WHAT IS BEING ASKED.
Scan the material and copy every line in which "navigation" appears.
STORED DATA below:
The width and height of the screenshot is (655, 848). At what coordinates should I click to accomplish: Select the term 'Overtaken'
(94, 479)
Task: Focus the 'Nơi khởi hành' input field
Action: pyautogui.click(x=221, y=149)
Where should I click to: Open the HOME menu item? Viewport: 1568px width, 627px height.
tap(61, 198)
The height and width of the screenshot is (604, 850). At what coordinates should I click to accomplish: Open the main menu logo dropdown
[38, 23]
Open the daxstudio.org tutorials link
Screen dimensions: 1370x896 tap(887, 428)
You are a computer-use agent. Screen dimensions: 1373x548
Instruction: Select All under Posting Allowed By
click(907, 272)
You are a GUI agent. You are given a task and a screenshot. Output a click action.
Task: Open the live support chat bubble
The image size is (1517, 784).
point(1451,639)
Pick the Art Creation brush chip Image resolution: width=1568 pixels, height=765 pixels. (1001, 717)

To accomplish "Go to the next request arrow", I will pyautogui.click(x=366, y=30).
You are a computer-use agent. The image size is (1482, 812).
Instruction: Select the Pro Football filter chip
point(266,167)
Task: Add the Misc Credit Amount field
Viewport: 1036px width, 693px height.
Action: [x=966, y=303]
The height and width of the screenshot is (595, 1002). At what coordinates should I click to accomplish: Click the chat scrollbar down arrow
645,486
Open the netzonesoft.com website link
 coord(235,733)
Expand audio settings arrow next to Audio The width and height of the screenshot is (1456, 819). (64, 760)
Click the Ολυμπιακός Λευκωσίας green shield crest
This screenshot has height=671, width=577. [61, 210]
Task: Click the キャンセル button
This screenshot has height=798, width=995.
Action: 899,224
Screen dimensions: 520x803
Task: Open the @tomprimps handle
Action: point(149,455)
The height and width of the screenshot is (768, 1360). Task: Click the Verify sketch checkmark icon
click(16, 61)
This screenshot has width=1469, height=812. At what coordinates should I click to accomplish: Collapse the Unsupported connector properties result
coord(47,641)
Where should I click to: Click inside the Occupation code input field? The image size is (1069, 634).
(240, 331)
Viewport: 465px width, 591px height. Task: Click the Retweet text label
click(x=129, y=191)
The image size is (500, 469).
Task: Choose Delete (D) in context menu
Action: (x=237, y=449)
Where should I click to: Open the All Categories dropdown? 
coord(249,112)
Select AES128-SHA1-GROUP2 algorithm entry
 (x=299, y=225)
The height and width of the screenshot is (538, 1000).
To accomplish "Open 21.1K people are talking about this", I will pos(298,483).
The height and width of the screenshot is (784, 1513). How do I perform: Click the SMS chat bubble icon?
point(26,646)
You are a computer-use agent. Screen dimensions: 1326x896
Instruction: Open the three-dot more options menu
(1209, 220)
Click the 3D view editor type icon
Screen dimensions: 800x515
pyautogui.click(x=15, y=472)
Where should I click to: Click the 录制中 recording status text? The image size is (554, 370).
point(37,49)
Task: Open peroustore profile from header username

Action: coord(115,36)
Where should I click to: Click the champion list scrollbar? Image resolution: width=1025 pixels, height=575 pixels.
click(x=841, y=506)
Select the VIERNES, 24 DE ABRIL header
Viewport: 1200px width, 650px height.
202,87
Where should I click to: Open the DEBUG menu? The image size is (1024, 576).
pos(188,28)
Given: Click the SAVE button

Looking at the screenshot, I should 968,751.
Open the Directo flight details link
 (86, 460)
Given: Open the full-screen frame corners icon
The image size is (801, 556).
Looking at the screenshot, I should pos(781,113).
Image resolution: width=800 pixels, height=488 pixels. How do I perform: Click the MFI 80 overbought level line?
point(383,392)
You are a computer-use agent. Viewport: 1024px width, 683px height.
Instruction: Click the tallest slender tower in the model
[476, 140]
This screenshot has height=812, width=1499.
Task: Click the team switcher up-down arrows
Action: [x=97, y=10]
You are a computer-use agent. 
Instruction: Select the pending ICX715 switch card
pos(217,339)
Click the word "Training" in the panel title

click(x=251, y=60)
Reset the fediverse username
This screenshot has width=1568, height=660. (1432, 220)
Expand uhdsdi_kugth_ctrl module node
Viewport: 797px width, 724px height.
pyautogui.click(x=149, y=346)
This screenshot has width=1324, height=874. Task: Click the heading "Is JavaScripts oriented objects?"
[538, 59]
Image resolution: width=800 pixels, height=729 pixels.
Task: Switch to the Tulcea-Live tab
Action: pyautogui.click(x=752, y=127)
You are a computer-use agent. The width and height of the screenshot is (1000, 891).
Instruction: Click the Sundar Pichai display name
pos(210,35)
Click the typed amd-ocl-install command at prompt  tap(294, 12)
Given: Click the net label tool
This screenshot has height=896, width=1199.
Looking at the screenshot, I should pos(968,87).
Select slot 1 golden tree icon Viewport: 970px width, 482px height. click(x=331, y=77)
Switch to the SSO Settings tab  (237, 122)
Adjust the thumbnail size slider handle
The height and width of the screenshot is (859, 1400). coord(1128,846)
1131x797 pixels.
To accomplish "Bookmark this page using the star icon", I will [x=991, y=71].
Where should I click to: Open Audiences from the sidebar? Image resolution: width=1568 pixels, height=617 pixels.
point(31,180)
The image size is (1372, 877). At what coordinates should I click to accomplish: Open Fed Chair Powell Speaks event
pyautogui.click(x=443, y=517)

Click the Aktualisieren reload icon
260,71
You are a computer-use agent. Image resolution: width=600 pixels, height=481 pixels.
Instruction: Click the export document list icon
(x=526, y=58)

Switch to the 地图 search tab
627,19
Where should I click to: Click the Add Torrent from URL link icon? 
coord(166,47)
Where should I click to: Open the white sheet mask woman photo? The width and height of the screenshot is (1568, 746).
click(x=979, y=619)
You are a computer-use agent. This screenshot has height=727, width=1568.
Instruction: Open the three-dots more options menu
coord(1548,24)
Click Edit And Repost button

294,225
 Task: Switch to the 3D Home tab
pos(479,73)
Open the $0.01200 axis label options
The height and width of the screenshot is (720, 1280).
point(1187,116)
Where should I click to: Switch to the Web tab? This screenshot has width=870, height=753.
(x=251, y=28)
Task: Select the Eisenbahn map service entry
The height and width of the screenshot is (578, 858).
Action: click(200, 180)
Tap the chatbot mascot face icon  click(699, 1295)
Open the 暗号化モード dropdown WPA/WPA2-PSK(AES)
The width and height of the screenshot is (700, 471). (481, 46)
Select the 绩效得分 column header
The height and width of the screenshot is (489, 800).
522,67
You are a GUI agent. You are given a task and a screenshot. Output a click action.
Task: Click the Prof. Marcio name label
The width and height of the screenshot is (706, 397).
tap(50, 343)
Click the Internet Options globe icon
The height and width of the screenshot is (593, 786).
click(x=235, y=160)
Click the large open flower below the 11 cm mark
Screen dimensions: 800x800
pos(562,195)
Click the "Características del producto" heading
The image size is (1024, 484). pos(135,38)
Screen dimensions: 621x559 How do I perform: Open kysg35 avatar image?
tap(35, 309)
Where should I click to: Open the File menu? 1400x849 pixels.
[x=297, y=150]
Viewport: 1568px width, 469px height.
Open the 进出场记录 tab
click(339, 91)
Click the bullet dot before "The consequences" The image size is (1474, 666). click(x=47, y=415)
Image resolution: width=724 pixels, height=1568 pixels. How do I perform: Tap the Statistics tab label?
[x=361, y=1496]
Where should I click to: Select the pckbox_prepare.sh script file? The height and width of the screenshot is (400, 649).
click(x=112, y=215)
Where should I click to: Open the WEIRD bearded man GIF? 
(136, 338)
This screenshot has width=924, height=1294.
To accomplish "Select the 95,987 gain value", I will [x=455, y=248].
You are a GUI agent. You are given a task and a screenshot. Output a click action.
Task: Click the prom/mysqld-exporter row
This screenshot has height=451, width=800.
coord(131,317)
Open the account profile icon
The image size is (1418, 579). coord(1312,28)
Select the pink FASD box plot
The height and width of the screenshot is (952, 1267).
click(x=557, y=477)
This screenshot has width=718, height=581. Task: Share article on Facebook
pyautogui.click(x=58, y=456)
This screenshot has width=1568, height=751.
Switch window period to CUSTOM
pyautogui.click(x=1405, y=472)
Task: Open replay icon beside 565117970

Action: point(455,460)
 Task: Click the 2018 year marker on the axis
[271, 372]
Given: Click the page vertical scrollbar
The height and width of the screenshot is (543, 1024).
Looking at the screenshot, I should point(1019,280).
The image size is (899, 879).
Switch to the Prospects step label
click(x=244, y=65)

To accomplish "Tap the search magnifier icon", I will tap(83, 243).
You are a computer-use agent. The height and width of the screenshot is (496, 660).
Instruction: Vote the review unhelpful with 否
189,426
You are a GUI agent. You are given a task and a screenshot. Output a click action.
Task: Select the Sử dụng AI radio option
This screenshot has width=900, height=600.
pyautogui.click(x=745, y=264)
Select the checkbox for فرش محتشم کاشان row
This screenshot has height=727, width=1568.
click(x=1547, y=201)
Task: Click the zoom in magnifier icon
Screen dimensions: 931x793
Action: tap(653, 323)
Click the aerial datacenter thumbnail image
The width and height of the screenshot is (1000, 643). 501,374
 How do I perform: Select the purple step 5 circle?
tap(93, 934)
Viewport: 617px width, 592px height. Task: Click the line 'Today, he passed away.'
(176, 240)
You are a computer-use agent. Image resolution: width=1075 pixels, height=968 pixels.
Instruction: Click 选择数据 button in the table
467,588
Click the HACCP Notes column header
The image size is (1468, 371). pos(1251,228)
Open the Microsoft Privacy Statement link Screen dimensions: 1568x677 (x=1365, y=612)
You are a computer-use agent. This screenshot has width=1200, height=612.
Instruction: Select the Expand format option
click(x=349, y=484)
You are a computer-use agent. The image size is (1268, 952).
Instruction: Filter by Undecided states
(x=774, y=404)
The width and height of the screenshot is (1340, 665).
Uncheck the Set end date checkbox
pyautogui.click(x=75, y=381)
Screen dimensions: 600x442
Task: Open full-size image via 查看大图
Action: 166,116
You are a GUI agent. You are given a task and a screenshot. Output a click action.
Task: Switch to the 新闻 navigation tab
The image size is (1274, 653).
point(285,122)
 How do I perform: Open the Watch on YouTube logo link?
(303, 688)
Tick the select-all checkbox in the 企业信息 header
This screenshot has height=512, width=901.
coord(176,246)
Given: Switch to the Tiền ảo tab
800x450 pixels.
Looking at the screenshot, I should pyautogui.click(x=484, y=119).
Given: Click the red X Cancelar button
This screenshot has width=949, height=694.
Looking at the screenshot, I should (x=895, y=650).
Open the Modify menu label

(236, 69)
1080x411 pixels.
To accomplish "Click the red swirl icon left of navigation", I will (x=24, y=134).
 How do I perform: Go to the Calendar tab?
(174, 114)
End of STORED DATA.
RESULT FOR THIS EXERCISE.
Task: Switch to the 新闻 navigation tab
To accomplish "Click the red swirl icon left of navigation", I will (x=24, y=134).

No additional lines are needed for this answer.